16. En effet, comme la Cour l'a encore rappelé dans les arrêts du 15 février 1996, Grand garage albigeois et autres (C-226-94, Rec. p. I-651, point 15), et Nissan France et autres (C-309-94, Rec. p. I-677, point 15), le règlement n° 123-85, en tant que règlement d'application de l'article 85, paragraphe 3, du traité, n'établit pas de prescriptions contraignantes affectant directement la validité ou le contenu de clauses contractuelles ou obligeant les parties contractantes à adapter le contenu de leur contrat, mais se limite à donner aux opérateurs économiques du secteur des véhicules automobiles certaines possibilités leur permettant, malgré la présence de certains types de clauses d'exclusivité et de non-concurrence, dans leurs accords de distribution et de service de vente et d'après-vente, de faire échapper ceux-ci à l'interdiction de l'article 85, paragraphe 1.
17. Il résulte par ailleurs de ces deux arrêts (point 20) que le règlement n° 123-85 ne saurait être interprété comme interdisant à un opérateur étranger au réseau officiel de distribution d'une marque automobile déterminée et qui n'a pas la qualité d'intermédiaire mandaté, au sens de l'article 3, point 11, du règlement, de se procurer des véhicules neufs de cette marque par la voie d'importations parallèles et d'exercer l'activité indépendante de commercialisation de ces véhicules(voir, en ce sens, en dernier lieu, arrêt du 20 février 1997, Fontaine et autres, C-128-95, non encore publié au Recueil, point 17).
18. Enfin, comme la Cour l'a encore relevé dans l'arrêt Fontaine et autres, précité, points 13 et 16, le règlement n° 123-85, conformément à la fonction qui lui est assignée dans le cadre de l'application de l'article 85 du traité, ne concerne que les rapports contractuels entre les fournisseurs et leurs distributeurs agréés, en fixant les conditions auxquelles certains accords qui les lient sont licites au regard des règles de concurrence du traité, et ne saurait affecter les droits et obligations des tiers par rapport aux contrats conclus entre les constructeurs automobiles et leurs concessionnaires, et notamment ceux des négociants indépendants.

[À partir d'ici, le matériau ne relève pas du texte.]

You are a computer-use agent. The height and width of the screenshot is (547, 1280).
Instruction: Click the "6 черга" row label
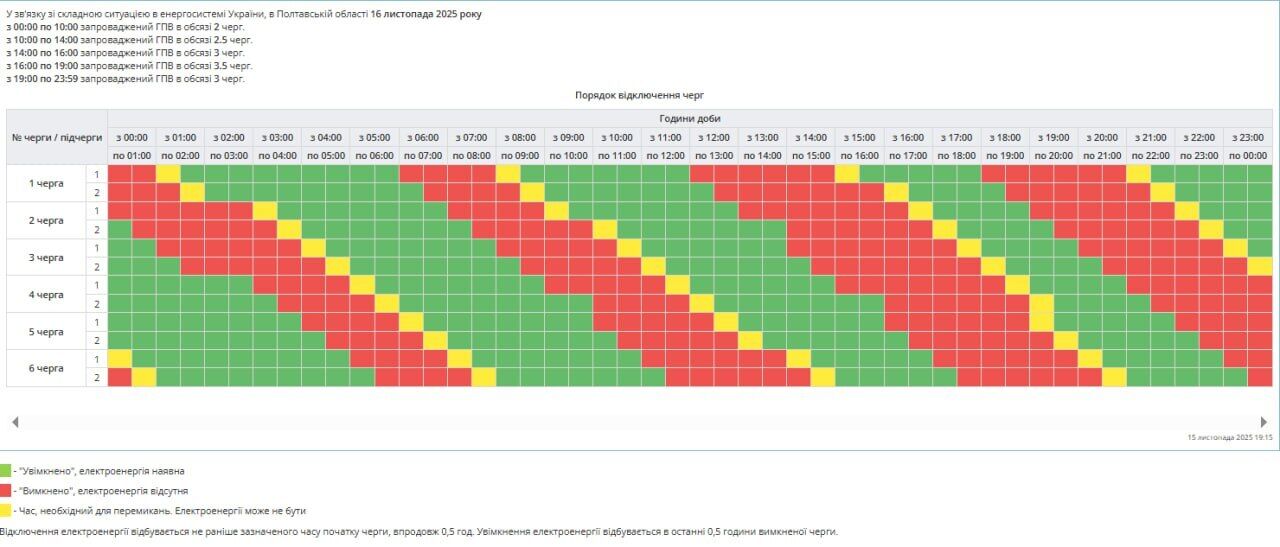click(x=46, y=368)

19. Au vu de l'ensemble des considérations qui précèdent, il convient de répondre à la question préjudicielle que ni les dispositions de l'article 85, paragraphe 3, du traité ni celles du règlement n° 123-85 ne doivent être interprétées en ce sens qu'elles font obstacle à l'application d'une jurisprudence nationale en matière de concurrence déloyale selon laquelle un système de distribution sélective, même exempté conformément à ces dispositions, n'est opposable aux tiers que s'il est étanche.
Sur les dépens
20. Les frais exposés par le gouvernement français et par la Commission des Communautés européennes, qui ont soumis des observations à la Cour, ne peuvent faire l'objet d'un remboursement. La procédure revêtant, à l'égard des parties au principal, le caractère d'un incident soulevé devant la juridiction nationale, il appartient à celle-ci de statuer sur les dépens.
Par ces motifs,
LA COUR
(sixième chambre),
statuant sur la question à elle soumise par le Landgericht Hamburg, par ordonnance du 4 octobre 1995, dit pour droit :
Ni les dispositions de l'article 85, paragraphe 3, du traité CE ni celles du règlement (CEE) n° 123-85 de la Commission, du 12 décembre 1984, concernant l'application de l'article 85, paragraphe 3, du traité CEE à des catégories d'accords de distribution et de service de vente et d'après-vente de véhicules automobiles, ne doivent être interprétées en ce sens qu'elles font obstacle à l'application d'une jurisprudence nationale en matière de concurrence déloyale selon laquelle un système de distribution sélective, même exempté conformément à ces dispositions, n'est opposable aux tiers que s'il est étanche.